----- GIVEN PASSAGE

Ears vs machines (Was Tuning forks)

Michel Lachance michel_lachance@hotmail.com
Fri, 29 Oct 1999 22:02:21 EDT


Hi Folks,

I don't want to lauch again the battle about aural tuning against visual 
tuning but just want to throw few things in order to smooth out the sharp 
edges.

I agree about the fact it is very important to try to improve our hearing 
skill and to rely as much as possible to what our ears are telling us.  
However, I think that if it is true that we do not improve our skill in 
using a visual device without listening to what it does, I don't believe 
tuning aurally will necessarily indulge an automatic hearing improvement 
either.

The problem is that when we want to improve our ears, we use the same organ 
to evaluate the improvement.  In other words, the ears are both the judge 
and the apprentice.  It is like being our own master in learning to play 
golf!

For some unknown reasons, some people seem to be specially gifted and are 
able to hear or to perceive better what they listen to than the common 
person.  But everybody can train their ears to achieve a very high level of 
accuracy.  The ear is a very fine instrument and will adapt itself to the 
standard it is accustomed to.  If it is used to hear lousy tuning, it will 
take this kind of tuning as being the true thing, would it be by ear or with 
a machine.

I do not believe that the ear improves constantly just by a simple practice. 
  The ear does need external aid when it is trained to tune pianos.  In the 
aural tuning tradition, these external aids come by means of test intervals.

----------

_DIRECTIONS_:
[1] In the post on ear versus machine tuning, what two roles do the ears play when we try to improve our hearing?
[2] Please continue the post on ear versus machine tuning from the point where it stops.

----- STORED ROWS

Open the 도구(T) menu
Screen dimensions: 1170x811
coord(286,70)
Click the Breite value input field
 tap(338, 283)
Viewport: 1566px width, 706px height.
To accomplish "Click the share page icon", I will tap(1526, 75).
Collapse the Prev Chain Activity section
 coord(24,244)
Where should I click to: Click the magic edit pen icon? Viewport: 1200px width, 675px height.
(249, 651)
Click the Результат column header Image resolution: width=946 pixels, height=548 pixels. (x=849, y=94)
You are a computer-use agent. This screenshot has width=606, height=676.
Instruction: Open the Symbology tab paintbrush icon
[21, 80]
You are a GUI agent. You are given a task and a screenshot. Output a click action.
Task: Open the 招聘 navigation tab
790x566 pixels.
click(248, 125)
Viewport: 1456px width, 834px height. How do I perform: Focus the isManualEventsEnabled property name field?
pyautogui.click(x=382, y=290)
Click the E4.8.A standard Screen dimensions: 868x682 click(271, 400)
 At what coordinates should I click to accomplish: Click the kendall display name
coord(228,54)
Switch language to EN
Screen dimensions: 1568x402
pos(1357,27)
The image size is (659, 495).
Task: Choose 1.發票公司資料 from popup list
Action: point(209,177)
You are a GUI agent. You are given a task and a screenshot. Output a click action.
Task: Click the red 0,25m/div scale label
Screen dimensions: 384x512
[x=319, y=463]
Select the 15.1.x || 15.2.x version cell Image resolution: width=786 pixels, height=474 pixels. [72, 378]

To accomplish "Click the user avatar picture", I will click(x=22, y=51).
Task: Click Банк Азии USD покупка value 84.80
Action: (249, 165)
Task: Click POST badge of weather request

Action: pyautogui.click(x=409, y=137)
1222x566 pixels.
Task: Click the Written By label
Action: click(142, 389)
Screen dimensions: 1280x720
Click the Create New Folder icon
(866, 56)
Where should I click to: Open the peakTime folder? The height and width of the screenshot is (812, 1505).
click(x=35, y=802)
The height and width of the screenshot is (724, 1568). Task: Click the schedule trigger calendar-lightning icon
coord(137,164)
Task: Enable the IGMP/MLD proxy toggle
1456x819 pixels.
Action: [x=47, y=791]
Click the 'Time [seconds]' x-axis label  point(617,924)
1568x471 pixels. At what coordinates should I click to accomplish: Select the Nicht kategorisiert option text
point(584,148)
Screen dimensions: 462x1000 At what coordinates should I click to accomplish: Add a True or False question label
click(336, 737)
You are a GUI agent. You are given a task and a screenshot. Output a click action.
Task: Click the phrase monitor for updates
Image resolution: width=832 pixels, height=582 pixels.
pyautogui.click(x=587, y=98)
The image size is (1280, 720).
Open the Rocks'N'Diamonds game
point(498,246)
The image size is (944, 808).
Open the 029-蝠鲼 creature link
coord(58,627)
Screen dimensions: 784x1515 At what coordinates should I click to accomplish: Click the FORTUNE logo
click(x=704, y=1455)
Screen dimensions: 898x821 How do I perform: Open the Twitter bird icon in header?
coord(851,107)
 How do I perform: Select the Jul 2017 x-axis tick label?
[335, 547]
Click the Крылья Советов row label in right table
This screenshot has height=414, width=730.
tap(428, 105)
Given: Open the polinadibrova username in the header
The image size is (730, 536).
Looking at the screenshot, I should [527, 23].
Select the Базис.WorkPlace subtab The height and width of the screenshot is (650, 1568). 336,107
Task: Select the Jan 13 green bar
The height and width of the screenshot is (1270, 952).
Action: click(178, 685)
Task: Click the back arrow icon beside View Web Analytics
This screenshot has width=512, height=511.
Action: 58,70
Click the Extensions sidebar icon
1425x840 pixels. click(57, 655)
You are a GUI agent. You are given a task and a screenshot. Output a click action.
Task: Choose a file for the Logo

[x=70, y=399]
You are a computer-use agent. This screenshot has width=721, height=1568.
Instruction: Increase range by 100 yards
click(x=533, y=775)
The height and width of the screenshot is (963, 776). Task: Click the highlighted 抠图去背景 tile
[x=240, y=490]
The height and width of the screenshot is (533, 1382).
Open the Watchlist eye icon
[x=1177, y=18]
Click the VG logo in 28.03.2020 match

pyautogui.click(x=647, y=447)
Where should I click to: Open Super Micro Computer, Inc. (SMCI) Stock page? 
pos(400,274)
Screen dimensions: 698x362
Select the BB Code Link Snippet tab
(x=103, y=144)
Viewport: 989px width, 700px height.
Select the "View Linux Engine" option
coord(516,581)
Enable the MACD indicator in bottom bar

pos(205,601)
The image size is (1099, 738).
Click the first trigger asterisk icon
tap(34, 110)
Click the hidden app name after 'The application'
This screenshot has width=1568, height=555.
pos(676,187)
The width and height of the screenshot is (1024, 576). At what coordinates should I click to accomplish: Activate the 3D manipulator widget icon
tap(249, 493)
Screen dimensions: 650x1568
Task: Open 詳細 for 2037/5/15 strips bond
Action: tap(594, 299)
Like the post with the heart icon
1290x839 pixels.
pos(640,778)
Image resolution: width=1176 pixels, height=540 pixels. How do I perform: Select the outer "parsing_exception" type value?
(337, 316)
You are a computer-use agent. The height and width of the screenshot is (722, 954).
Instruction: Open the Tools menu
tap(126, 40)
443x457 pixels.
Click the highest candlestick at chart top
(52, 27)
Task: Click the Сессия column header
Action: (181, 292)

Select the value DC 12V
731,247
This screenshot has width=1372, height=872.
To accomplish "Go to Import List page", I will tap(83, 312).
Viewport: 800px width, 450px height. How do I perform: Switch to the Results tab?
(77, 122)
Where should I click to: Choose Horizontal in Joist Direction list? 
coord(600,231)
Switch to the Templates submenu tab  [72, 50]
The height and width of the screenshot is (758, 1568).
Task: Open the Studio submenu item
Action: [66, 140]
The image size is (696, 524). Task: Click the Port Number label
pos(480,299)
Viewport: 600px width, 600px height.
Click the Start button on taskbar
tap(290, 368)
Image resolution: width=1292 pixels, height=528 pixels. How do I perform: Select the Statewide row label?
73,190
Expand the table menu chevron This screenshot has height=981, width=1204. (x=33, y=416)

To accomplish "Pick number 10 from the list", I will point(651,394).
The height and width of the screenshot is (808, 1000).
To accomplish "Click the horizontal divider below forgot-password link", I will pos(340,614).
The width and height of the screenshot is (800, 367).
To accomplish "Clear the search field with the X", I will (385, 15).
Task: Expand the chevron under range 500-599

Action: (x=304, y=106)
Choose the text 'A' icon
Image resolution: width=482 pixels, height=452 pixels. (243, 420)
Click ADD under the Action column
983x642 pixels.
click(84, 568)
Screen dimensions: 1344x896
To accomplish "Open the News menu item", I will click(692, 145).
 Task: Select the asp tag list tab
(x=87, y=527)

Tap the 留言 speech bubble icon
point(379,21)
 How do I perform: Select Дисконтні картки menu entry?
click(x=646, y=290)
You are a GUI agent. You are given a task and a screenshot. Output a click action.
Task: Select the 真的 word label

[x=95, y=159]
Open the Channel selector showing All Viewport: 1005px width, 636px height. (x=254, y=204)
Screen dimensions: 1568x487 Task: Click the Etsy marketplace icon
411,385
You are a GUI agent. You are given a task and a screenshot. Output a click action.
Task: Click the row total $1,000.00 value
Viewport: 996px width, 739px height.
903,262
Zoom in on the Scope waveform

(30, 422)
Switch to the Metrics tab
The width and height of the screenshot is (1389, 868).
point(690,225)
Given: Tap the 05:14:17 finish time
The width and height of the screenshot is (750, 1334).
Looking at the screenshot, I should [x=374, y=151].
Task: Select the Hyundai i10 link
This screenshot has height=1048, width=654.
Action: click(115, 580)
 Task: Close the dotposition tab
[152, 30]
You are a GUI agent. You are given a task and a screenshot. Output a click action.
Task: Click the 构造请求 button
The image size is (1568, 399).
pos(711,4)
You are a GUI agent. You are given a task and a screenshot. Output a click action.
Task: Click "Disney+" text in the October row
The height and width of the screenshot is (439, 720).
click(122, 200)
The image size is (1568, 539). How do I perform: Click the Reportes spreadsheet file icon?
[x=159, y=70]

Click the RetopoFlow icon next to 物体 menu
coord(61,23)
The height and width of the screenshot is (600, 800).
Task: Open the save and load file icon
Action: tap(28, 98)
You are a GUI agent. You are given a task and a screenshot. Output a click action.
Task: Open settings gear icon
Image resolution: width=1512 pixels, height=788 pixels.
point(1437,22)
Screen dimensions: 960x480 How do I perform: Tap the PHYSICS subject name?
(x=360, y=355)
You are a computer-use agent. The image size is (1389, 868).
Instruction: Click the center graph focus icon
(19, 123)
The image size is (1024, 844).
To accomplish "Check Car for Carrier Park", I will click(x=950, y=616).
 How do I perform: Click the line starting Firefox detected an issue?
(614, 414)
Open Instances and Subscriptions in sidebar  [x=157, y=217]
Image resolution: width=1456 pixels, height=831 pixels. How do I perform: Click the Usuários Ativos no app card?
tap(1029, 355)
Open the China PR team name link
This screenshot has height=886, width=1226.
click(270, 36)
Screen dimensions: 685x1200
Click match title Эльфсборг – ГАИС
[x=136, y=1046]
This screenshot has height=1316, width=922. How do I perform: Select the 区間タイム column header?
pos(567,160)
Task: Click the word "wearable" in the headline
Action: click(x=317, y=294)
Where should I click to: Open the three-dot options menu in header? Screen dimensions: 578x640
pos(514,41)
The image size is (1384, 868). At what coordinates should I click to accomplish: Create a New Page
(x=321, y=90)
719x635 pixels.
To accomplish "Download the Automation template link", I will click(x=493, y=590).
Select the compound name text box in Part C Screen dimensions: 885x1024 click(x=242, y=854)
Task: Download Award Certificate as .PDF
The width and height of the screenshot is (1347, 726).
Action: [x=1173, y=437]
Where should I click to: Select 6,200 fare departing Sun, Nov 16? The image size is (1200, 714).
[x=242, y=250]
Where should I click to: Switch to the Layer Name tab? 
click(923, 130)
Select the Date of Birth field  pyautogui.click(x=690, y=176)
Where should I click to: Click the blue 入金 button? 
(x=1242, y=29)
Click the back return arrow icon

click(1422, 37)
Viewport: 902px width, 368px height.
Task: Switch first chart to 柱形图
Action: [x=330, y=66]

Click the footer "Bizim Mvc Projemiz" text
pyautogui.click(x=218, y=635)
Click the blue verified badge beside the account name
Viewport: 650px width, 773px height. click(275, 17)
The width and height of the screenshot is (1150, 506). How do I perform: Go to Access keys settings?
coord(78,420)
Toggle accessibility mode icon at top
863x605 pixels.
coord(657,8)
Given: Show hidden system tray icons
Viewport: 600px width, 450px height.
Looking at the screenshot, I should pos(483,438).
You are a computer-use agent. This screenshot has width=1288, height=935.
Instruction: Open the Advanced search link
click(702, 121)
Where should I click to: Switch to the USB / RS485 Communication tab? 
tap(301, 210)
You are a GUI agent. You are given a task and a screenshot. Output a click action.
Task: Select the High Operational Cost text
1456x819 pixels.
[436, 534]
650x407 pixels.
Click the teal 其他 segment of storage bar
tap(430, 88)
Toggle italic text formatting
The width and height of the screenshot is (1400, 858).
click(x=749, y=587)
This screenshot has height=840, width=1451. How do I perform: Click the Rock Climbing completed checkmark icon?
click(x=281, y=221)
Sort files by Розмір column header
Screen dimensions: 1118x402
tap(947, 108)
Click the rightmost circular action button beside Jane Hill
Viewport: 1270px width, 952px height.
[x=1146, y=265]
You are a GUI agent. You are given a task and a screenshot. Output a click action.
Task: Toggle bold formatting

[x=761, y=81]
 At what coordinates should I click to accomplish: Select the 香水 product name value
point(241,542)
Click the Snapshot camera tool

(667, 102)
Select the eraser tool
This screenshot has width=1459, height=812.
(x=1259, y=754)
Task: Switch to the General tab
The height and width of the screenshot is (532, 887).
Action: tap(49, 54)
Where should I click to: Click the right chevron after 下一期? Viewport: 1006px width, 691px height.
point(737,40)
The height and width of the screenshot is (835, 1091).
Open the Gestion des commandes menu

----------

_EXPECTED ANSWERS_:
[1] The ears are both the judge and the apprentice.

[2]
  It is by always submitting our ears to the highest standard that we will 
sharpen our hearing, would it be by multiplying the test interval, or by 
using a very good visual tuning device.

When we start learning tuning piano, we are usually very careful about 
testing over and over and our hearing perception make giant leaps at that 
time.  Then, there comes a time where we sort of set our own standard and 
decide that our tuning is good enough.  This a trap I think many tuners, 
including myself, fell into.  We DECIDE that an octave IS in tune because it 
SOUNDS in tune to our ears.  This is the point I think where our 
self-improvement shifts to the neutral gear.

Before using an ETD, I though I was a fairly good tuner, so I was told by 
all my clients.  With my first visual tuning however (with a SAT II), I had 
to admit that I was confronted to a higher standard of accuracy.  It is not 
because the octaves sounded necessarily better with the machine, it is 
rather the overall sound of the piano that strucked me first.  And it is 
this kind of sound I am always looking for now, by all means.

>I don't think that it is an
>accident that most serious artists that perform at our local performance
>venues specifically request aural concert tuning.  I've never had someone
>call and request an ETD tuning, but I've seen numerous times that I was
>called specifically because I won't use an ETD.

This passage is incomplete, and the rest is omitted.